Once a month he even backs up his computer to a hard drive he stores in a safe deposit box, just in case something happens to his house.
He also commits to stay informed on the evolution of technology. Just as cassette tapes are now obsolete, some digital audio formats will one day become outdated.
At least every five years he updates his files to the latest software.
“You’ve got to be extremely mindful of changes in technology,” Scott said, a teaching member of the Cajun Clickers Computer Club.
“You have to be aware and ask, is this something that is fading away?”
Scott rarely uses compact discs to store information because he said such “optical discs” can degrade over time, and some recordable discs can actually last less than five years.

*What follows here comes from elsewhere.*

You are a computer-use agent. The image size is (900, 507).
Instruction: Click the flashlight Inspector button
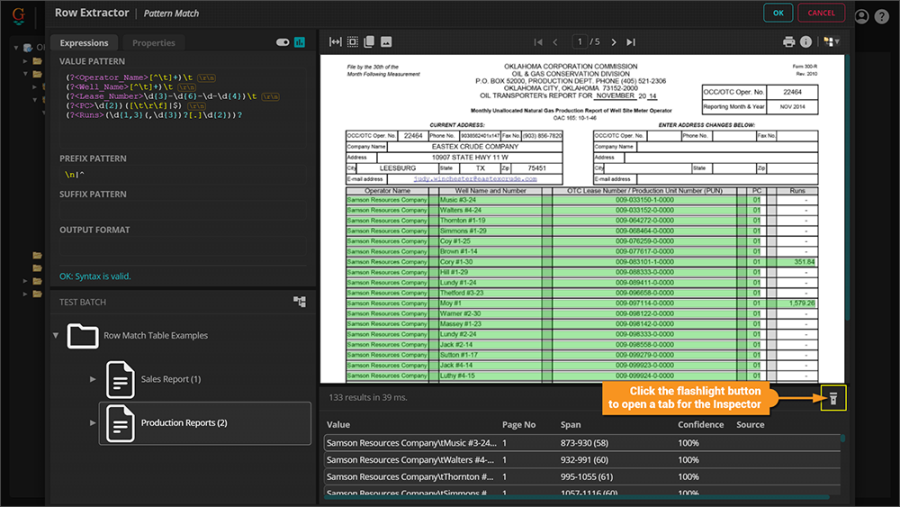pos(831,400)
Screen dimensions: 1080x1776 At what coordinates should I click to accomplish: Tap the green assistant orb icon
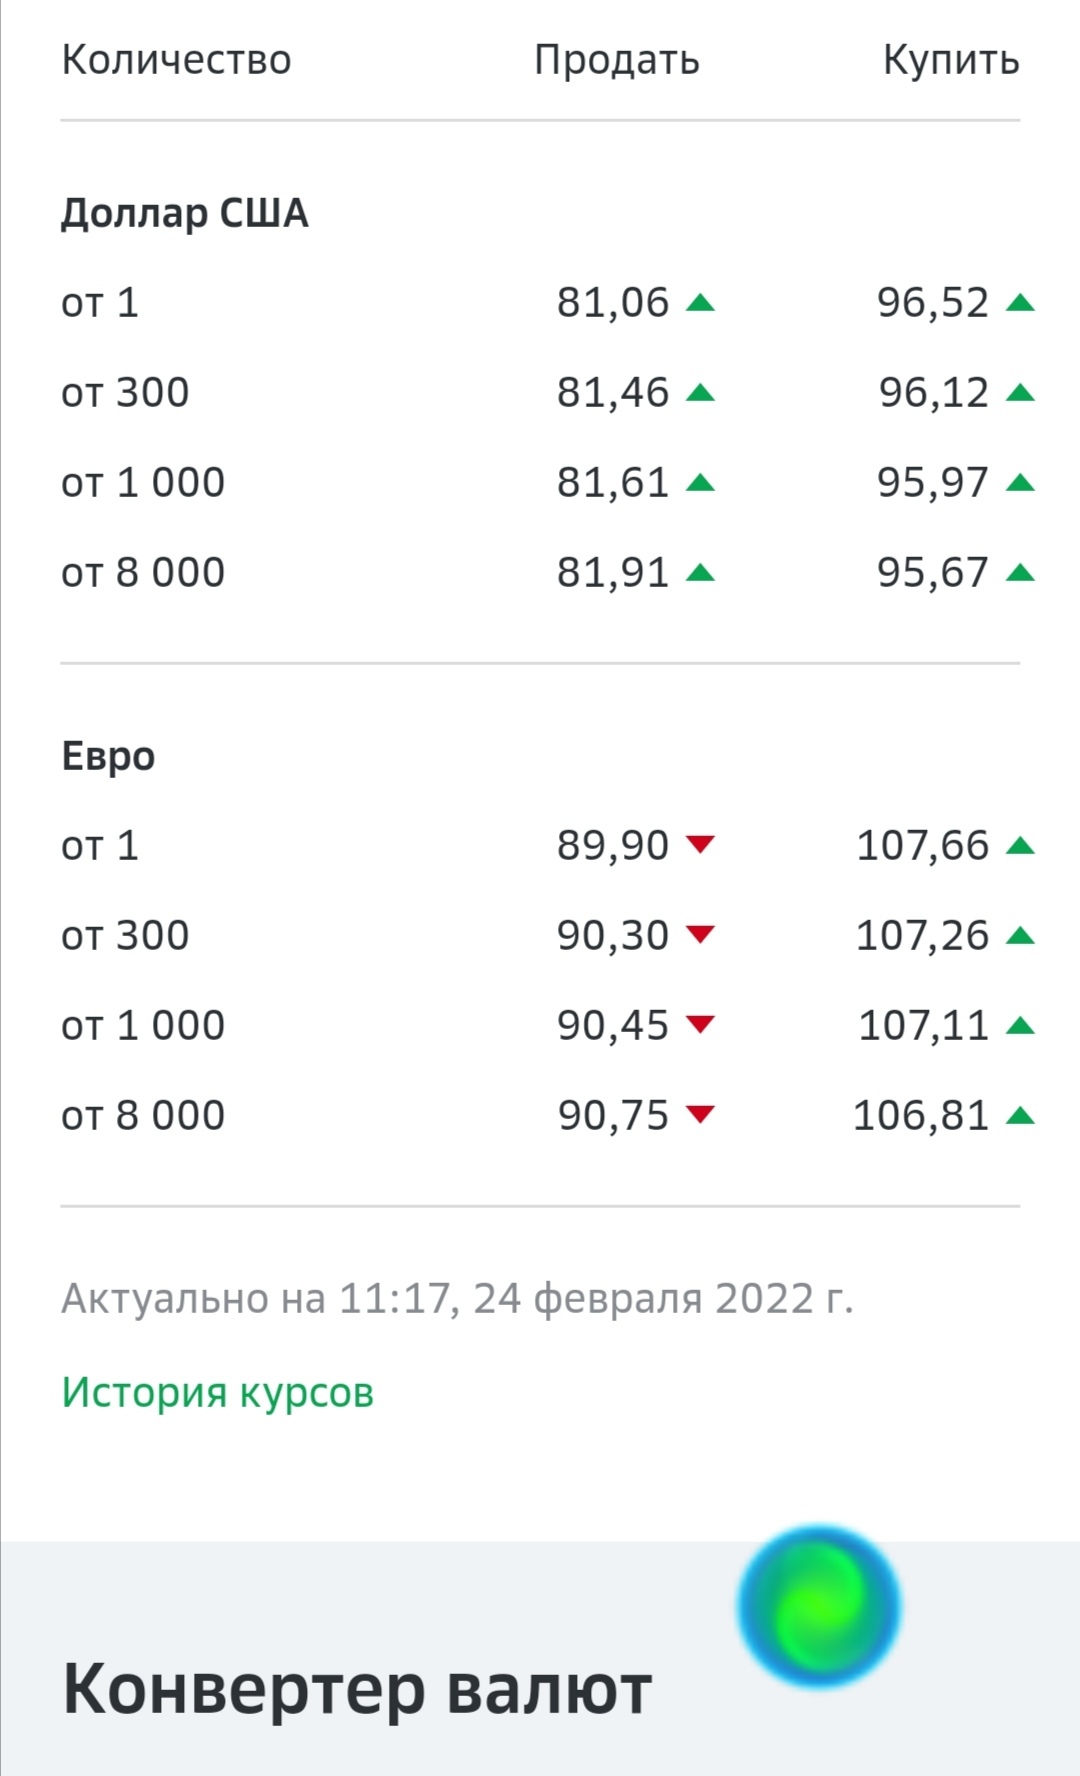click(819, 1607)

An alternative, recordable and writable CDs marked
as “archival discs,” are
created to last for future generations, said Kevin Duffy,
a coordinator of digital imaging
at LSU who often chooses to use
Blu-ray DVD discs, which he said can hold a large amount of data and are engineered
to last 200 years.
Photo collections are no longer limited by photo album pages or the number of Polaroids someone can stuff in a shoebox.
With unlimited storage space, organization becomes more important than ever.
For some, organization means culling important photos and files from the meaningless. Others disagree. With unlimited storage, they say, keep everything, but organize it.
Esneault contends people can only make good decisions about what to keep and what to toss after four years.
“Anything older than four years,” he said, “if you don’t have a good reason to keep it, then get rid of it.”
Emotional attachments degrade in that time, and after that most people can take a more discerning look at possessions.
“If you keep everything then you organize nothing,” Esneault said. “It becomes a burden to you. It keeps you from getting to your important stuff.”
Eastin agrees. “You have to be brutal,” she advises.
If you do keep it all, then find a way to organize it, said Duffy, who also teaches digital photography for summer leisure courses at LSU.
Even amateur photographers have thousands of digital pictures stowed away in folders and discs.
“At this point, we are at the point where everyone is shooting digital,” he said.
“We’ve seen this transition where all these new users in the last five years are getting overwhelmed with what they are starting to save.”
New software allows photographers to catalog their images quickly, Duffy said.
Photo management programs such as Adobe Lightroom and ACDSee can retrieve the date a photo was taken from the digital file’s data and allow the photographer to write captions to describe the photo soon after taking it instead of hoping to remember the details later.
“We rely on our memory,” he said, “which is constantly fading.”